Of those who tested positive for the coronavirus, 487 had received multiple antibody tests. In the first two months after a patient was diagnosed, the antibodies that can confer immunity rose significantly. For the next two months, antibody levels remained stable, according to the study published Tuesday in the New England Journal of Medicine.
In a commentary that accompanied the study, scientists from Harvard University and the U.S. National Institutes of Health noted that while the Icelandic research focused on a largely homogeneous population, "this study provides hope that host immunity to this unpredictable and highly contagious virus may not be fleeting and may be similar to that elicited by most other viral infections."
Earlier research on coronavirus antibodies had indicated that immunity might be short-lived, leaving people vulnerable to reinfection. But the Icelandic study offers hope that a vaccine that triggers a strong immune response will have a longer-lasting effect than some had believed.
The Icelandic researchers also found that women, nonsmokers and older patients had higher levels of antibodies, as did those who had suffered more severe infections, the newspaper said.
Cases keep mounting
By Friday, the U.S. coronavirus case count passed 6.1 million as the death toll passed 186,700, according to a New York Times tally.
According to the same tally, the top five states in coronavirus cases as of Friday were: California with over 727,000; Texas with more than 653,000; Florida with over 637,000; New York with nearly 442,000; and Georgia with over 261,000.
Curbing the spread of the coronavirus in the rest of the world remains challenging.
India has now surpassed Mexico in the number of deaths caused by the coronavirus. The nation of 1.3 billion people now has the world's third-highest death toll at more than 68,000, according to a Johns Hopkins tally. It is behind only Brazil and the United States. As of Friday, more than 3.9 million coronavirus cases have been reported in that country.
Brazil is also a hotspot in the coronavirus pandemic, with over 4 million confirmed infections by Friday, according to the Hopkins tally. It has the second-highest number of cases, behind only the United States.
Cases are also spiking in Russia: The country's coronavirus case count has passed 1 million, the Times reported.
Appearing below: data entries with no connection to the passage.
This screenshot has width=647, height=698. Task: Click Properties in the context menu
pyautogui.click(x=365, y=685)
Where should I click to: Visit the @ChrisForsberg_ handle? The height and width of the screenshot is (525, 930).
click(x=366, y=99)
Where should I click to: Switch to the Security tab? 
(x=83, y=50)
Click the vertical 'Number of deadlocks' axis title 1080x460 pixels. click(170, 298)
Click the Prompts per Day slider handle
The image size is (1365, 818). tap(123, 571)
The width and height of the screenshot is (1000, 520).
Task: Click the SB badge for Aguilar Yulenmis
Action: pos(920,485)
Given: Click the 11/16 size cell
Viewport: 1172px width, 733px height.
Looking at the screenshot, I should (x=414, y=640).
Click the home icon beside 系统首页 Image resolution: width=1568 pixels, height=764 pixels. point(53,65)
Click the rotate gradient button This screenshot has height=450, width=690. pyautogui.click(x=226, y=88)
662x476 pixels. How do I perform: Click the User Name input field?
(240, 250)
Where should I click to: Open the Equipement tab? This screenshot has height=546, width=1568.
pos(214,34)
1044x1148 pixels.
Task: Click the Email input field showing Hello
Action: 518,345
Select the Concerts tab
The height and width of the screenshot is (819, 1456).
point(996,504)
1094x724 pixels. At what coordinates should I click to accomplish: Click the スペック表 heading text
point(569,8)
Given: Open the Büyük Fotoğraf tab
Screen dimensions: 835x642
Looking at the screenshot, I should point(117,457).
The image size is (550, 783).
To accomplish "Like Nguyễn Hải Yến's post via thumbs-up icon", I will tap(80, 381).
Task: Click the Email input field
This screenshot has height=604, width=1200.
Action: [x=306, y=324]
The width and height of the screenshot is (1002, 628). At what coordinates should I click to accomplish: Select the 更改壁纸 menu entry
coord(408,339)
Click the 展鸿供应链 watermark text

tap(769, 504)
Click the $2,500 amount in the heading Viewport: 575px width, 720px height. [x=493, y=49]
Cases continue to rise by about 5,000 per day, despite an official declaration in early August that the country had a vaccine.
As of Friday, the death toll in Russia was 17,598. When President Vladimir Putin announced the vaccine, health officials said mass vaccination would start in October. But the country's health ministry has pushed back that timeline to November or December, the Times reported.
Worldwide, the number of reported infections passed 26.3 million on Friday, with over 869,000 deaths, according to the Hopkins tally.